Translators Raging Against Machines, Part 2
I’ve seen lots of bad translations before but this time the errors were quite consistently eyebrow-raising. I actually couldn’t imagine why anyone would write what I saw. It turned out the text was a poorly edited machine translation.
What’s going on in the translation business?
Deep learning and AI brought a great deal of developments to translation services. Sadly, it seems no one has ever considered that NOT ONLY machines are to learn. Translators (or post-editors) are not prefabricated, ready-to-use androids produced by universities. They keep learning for the whole of their careers. More specifically, above others, they learn from what they read and translate.
Is active contact with texts in foreign languages still a good learning source?

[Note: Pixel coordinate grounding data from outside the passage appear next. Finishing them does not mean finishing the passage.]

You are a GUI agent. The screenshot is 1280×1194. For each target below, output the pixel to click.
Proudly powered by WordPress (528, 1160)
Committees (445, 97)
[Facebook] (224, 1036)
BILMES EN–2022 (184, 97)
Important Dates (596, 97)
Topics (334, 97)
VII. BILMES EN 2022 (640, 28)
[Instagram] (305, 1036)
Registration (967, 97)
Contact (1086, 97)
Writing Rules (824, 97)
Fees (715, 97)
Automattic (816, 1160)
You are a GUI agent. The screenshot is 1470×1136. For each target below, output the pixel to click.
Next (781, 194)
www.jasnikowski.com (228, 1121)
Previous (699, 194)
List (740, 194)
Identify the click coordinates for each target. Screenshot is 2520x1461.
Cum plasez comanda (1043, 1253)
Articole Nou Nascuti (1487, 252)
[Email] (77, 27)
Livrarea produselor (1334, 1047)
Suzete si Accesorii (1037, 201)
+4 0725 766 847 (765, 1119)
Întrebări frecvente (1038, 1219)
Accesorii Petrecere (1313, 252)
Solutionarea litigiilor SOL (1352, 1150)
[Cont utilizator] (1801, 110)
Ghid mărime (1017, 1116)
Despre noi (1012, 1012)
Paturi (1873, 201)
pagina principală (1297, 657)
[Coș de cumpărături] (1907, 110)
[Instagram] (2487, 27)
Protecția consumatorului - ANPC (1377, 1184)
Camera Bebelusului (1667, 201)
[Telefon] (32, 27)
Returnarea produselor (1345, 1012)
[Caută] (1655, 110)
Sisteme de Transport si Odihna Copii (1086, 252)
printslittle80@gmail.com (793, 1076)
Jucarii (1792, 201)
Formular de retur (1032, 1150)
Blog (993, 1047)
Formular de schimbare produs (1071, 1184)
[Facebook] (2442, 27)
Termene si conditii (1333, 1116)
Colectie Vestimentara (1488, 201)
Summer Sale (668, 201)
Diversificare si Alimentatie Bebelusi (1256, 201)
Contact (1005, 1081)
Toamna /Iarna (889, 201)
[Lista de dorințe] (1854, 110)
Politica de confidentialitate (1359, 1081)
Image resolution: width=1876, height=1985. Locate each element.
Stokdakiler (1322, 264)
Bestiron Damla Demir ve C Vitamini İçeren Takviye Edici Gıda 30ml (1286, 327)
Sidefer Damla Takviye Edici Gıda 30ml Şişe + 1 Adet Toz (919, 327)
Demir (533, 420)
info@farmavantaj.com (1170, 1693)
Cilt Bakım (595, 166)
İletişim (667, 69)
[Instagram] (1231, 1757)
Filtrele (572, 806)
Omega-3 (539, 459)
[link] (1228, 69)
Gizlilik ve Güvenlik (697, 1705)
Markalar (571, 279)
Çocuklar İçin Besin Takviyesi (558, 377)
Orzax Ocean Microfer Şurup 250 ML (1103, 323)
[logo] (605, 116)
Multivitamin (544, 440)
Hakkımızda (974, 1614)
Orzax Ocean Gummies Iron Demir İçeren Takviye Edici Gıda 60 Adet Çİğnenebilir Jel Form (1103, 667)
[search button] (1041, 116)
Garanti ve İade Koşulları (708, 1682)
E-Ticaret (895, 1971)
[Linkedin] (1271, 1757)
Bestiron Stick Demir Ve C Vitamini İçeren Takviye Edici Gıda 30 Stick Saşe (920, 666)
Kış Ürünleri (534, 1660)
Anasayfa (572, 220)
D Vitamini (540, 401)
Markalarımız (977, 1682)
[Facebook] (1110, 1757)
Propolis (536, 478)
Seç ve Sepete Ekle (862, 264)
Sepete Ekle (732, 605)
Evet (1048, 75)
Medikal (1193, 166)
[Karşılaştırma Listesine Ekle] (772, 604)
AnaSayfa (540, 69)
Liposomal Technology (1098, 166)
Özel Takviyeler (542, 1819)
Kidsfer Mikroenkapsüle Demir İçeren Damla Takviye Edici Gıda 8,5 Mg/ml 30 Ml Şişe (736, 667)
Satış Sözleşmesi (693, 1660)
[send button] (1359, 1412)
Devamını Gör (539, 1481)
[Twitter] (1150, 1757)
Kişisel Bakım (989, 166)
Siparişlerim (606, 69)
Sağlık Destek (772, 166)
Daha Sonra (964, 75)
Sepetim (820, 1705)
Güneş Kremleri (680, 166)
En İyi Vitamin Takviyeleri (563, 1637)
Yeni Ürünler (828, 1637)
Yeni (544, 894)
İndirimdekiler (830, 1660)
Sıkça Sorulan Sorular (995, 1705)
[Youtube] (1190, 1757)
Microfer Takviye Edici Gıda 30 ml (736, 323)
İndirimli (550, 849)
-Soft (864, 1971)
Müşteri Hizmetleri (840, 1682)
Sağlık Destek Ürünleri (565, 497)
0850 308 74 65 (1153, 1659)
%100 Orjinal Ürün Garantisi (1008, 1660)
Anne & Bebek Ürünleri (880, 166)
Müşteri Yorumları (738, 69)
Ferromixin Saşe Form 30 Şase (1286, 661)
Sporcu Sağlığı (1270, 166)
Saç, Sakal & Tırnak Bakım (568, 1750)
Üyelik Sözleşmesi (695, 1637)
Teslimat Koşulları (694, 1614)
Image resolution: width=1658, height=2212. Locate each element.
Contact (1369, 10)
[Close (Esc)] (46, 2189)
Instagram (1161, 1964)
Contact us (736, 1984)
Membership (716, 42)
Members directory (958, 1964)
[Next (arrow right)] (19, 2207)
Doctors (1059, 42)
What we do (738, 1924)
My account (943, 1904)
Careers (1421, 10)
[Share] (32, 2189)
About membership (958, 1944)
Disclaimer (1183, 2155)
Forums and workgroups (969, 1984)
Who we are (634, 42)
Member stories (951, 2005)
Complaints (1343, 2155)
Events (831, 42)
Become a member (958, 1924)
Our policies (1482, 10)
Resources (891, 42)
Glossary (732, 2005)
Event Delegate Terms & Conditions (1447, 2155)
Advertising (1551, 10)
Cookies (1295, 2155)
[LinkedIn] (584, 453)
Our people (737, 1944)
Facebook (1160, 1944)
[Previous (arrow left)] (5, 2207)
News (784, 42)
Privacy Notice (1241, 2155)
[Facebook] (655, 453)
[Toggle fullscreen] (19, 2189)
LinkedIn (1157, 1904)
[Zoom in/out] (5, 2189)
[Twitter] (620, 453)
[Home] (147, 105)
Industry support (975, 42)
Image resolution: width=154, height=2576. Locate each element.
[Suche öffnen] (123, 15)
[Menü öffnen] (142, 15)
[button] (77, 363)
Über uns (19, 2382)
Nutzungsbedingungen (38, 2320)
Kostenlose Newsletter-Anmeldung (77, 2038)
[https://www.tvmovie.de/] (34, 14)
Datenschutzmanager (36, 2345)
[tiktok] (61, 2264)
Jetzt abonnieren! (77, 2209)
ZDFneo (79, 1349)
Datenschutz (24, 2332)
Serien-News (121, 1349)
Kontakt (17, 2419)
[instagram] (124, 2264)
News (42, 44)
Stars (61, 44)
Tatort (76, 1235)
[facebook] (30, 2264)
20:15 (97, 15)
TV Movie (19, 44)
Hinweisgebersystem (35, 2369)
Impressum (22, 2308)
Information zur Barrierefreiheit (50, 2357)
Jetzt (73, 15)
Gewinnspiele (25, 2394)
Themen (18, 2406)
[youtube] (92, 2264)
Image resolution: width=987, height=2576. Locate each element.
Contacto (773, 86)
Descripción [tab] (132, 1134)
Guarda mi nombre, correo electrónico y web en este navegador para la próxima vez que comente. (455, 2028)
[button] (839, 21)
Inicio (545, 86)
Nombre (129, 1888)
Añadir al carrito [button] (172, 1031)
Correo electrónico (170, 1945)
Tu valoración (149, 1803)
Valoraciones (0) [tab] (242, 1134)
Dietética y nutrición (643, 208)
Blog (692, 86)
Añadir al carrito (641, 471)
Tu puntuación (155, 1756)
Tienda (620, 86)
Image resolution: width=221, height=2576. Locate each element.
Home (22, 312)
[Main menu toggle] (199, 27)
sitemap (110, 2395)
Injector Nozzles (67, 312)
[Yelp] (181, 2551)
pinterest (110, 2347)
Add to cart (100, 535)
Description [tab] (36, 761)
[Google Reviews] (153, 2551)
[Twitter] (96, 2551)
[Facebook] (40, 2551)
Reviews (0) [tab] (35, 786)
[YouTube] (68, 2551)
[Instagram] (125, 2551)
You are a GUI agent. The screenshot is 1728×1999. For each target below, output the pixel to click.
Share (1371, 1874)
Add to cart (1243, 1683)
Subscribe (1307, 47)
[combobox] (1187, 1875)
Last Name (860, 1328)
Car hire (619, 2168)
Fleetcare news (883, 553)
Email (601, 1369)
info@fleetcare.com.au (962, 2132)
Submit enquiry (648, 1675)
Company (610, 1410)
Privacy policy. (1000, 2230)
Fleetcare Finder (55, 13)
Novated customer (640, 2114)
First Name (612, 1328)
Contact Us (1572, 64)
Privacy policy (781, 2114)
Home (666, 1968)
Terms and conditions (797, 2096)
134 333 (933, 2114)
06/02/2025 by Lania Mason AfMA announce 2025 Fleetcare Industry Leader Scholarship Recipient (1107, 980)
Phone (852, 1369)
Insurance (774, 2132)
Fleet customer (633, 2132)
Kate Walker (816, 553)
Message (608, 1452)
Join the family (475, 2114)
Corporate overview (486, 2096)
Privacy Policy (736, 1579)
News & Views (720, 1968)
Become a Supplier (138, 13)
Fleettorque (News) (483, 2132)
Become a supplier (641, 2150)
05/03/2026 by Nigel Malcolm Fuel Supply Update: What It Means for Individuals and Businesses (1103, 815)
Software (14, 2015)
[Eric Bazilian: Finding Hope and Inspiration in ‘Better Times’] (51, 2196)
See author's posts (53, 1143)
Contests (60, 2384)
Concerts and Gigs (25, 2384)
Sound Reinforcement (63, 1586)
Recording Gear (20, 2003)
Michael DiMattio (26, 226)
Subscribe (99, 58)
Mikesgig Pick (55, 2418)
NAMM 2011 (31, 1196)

Translators gain knowledge all the time. While reading, watching TV, chatting with others, and while translating. Whatever is new to the translator, has to be researched in dictionaries, expert literature, other sources. This of course requires some effort, so new terms naturally find their spots in the translator’s memory and/or private glossary. However, during the post-editing process everything is already “translated.” And that’s a problem.
I’ve already seen this – therefore I know it.
In the course of machine translation post-processing (MTPE), errors may go undetected when the post-editor is not acquainted with the terminology enough to notice that the machine got it wrong. Moreover, the machine may repeatedly expose the post-editor to the same wrong translation, initiating the human learning process. When you encounter something 5 or more times, you feel acquainted with that, like with an old friend. Your memory tricks you – something looks familiar, so it “must be OK.” Instead of a corrected text, we acquire a human who has just learned a wrong, machine-made translation.
Machines have learned from us already, what about us – humans?
While machines already have the data and keep on learning, every translator once starts from scratch. While my generation of translators developed knowledge on man-made texts and dictionaries compiled meticulously by professional linguists, the generation of post-editors will source their knowledge from machines, too. Including the errors. There is a fair risk that their resulting outputs will be recycled by machines, then by humans, and so on.
An endless, unbreakable cycle of error.